@dlakelan That makes sense, and thanks for the clarification! Unfortunately, I would say I need those 3000 predictions for this particular question.
Your best bet is probably to run it on 40 threads then, maybe split across 5-10 machines. Most desktop computers have 4-8 cores these days. I’d say look at Distributed.jl and maybe Transducers.jl you might be able to get really simple parallelism by generating the 3000 weight samples and then distributing them between the say 10 machines and then within each machine running a transducer based loop or Floops.jl based loop on each machine.

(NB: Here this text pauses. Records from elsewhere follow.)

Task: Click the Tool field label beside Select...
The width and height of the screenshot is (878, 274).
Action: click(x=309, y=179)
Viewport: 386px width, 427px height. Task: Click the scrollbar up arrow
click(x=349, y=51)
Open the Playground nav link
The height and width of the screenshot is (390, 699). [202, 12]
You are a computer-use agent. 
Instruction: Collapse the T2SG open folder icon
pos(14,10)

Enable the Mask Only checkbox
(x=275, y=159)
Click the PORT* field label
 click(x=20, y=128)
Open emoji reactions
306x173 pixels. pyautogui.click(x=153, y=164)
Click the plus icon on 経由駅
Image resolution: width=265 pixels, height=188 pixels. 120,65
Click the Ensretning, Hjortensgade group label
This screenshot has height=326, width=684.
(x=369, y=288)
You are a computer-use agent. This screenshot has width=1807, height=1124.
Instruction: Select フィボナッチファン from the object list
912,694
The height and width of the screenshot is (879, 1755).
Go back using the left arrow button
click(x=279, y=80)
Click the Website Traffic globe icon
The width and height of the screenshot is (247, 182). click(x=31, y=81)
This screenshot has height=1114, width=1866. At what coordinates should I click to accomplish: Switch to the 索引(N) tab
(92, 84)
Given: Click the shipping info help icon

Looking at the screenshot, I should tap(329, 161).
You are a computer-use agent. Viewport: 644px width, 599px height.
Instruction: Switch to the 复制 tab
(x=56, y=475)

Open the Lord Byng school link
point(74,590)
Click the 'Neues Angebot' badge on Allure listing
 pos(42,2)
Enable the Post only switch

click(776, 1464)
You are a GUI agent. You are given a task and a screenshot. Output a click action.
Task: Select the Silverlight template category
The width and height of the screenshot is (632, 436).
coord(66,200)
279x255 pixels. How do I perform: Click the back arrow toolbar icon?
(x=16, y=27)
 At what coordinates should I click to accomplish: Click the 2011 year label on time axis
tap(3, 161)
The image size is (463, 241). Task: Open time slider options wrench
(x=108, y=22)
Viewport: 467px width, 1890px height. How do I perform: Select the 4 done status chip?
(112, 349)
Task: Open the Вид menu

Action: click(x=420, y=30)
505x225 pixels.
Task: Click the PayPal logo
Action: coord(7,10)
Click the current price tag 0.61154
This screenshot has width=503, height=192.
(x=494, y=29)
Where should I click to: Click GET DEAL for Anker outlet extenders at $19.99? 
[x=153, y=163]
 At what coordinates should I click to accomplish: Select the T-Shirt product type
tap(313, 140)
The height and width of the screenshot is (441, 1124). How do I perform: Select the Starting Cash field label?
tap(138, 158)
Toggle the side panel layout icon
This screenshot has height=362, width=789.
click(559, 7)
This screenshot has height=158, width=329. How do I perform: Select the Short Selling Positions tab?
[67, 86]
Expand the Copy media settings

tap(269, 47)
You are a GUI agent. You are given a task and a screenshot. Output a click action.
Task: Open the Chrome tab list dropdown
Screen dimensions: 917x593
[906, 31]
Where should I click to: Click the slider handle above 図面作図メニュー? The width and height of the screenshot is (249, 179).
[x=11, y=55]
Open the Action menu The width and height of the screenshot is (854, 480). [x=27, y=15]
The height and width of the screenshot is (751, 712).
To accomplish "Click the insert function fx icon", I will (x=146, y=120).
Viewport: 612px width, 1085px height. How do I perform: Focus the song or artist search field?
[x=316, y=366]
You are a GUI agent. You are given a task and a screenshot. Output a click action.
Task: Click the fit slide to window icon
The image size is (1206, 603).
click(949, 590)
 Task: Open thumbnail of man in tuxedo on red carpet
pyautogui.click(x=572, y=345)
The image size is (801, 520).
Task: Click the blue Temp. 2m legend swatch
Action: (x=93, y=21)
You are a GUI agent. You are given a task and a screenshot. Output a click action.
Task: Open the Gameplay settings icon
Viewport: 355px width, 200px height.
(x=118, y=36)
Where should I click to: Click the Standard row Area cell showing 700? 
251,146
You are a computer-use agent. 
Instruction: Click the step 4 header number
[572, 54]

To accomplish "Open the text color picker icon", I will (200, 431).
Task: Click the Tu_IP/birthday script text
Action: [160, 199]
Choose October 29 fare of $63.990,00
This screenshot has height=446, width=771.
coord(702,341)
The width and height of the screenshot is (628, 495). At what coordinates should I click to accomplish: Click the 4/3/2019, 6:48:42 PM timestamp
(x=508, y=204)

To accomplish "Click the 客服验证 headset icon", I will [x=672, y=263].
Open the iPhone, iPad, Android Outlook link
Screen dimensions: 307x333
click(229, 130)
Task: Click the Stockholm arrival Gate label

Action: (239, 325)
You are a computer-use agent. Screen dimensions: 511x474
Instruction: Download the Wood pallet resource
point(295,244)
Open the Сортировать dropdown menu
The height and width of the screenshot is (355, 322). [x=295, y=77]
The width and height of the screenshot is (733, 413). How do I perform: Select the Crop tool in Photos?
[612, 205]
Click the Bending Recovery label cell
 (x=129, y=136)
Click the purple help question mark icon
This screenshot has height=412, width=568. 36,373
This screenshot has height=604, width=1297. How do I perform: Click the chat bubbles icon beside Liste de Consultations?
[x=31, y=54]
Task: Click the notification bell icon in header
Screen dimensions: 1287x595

Do not use GLM.jl here… Your best chance is to write your own newton-raphson (this is what GLM solvers do) on the loglikelyhood of your model.
For a Poisson GLM, this is not that complicated to do, the model basically fits \beta to minimize the log-likelyhood:
\ell(\beta) = \sum_{i=1}^n w_i\left(y_i \beta'X_i - e^{\beta'X_i}\right).
A lot of pieces in the NR solving will NOT depend on weights and can be precomputed once and only once
Compute first and second derivatives manually and precompute everything that depend on y,X, so that your functions loss(w), gradient(w)
and even hessian(w)
are very quick. Basically each of them should simply be a dot product with something that depend on beta, a function depending on beta that can be precomputed as much as possible. This will be easier to do if you consider W = diagonal(w) the weighting matrix to vectorise a bit the expressions.
You’ll have to do a bit of work, yes, but you’ll get much better runtimes than running the full GLM each time :).
Hi @lrnv , this is very helpful! Thanks for the suggestion!